The three Polish mathematicians even constructed two codebreaking machines named Cyclometer and Bomba in order to automize their cryptanalysis work.


The Polish mathematicians benefitted from a faulty key setting protocol the Germans used. Instead of using the key provided for a certain day to encrypt a certain message, German Enigma operators would choose a message key by random, encrypt it with the day key and send it as a prefix to the cipher message. To avoid transmission errors, the message key was encrypted and prefixed twice. This double key prefix turned out to be a serious mistake, as the Polish codebreaking machines could derive the day key from it.


The Bombe

Based on the Polish expertise, British codebreakers developed another codebreaking machine, the Bombe (also known as Turing-Welshman Bombe), which enabled them to read hundreds of thousands of Enigma messages during World War II.


Contrary to the Polish devices, the Bombe realized a guessed plaintext attack. The British codebreakers would guess a word in an Enigma message, e.g. WETTERVORHERSAGE, and configure it with a number of plugs on the backside of the machine. Subsequently, the Bombe automatically searched for a rotor setting that fit with this word.
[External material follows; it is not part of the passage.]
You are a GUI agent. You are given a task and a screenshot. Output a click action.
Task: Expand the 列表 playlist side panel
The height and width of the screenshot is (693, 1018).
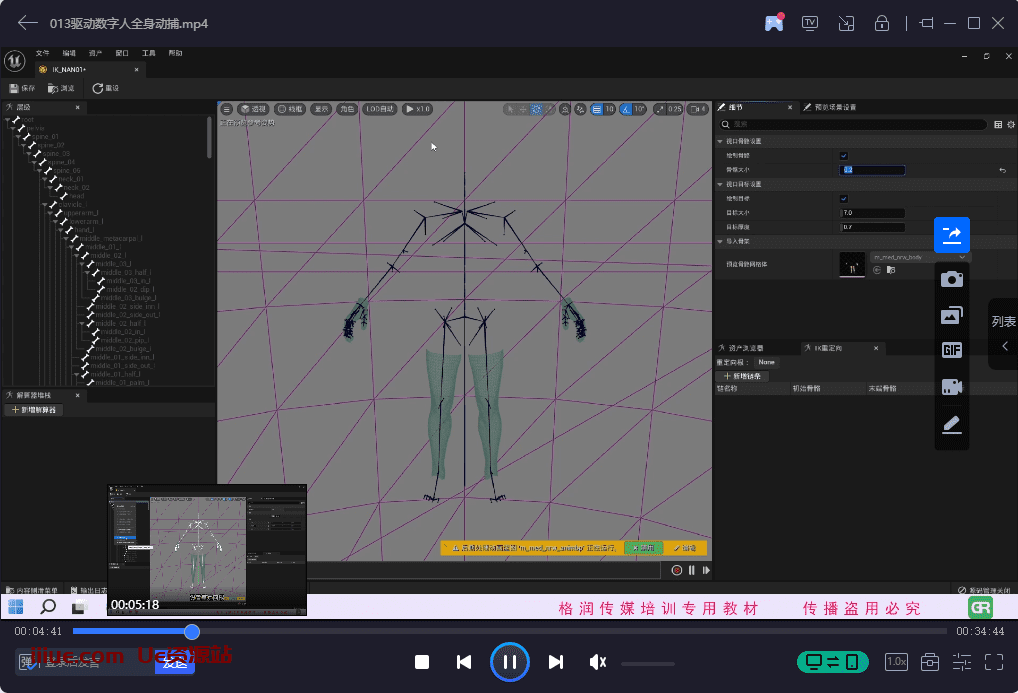tap(1003, 334)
In order to support their British colleagues, US codebreakers built a number of Bombes, too. Their task was to break the four-rotor Naval Enigma, which was especially hard to decipher.



Gillogly’s method

After World War II breaking Enigma messages for military reasons soon became obsolete. Only in the 1990s crypto historians started new efforts to decipher Enigma cryptograms – of course, using a computer. In 1995 Jim Gillogly, a reader of this blog, described a new computer-based ciphertext-only attack on Enigma messages. He used an exhaustive search for all 60 wheel orders, 676 ring settings, and 17,576 wheel starting positions of an Enigma. However, this was not enough, as the Enigma (in most variants) also used a plugboard on the front side as a part of the key.


The Enigma plugboard can be configured in 150,738,274,937,250 ways, which is way too much for exhaustive search, especially as each plug combination must be tested with each wheel order, ring setting, and wheel starting position. As a solution, Jim searched for the plug combination with hill climbing, a technique I have mentioned a few times before on this blog.

The most important part of a hill climbing cryptanalysis is the fitness function. When Frode Weierud and Geoff Sullivan, two more readers of this blog, started their project “Breaking German Wehrmacht Ciphers“, they improved the fitness function used by Jim Gillogly. Their work proved to be successful, as they decrypted hundreds of messages from the Flossenbürg concentration camp and Hitler’s Soviet Union campaign “Unternehmen Barbarossa”. Details can be read in my book Nicht zu knacken – Von ungelösten Enigma-Codes zu den Briefen des Zodiac-Killers.


New improvements

In spite of all the progress, breaking very short Enigma messages is still a problem. Israelian codebreaker George Lasry therefore included the breaking of short Enigma messages (less than 70 letters) in a list of unsolved crypto problems he presented last year in Kassel.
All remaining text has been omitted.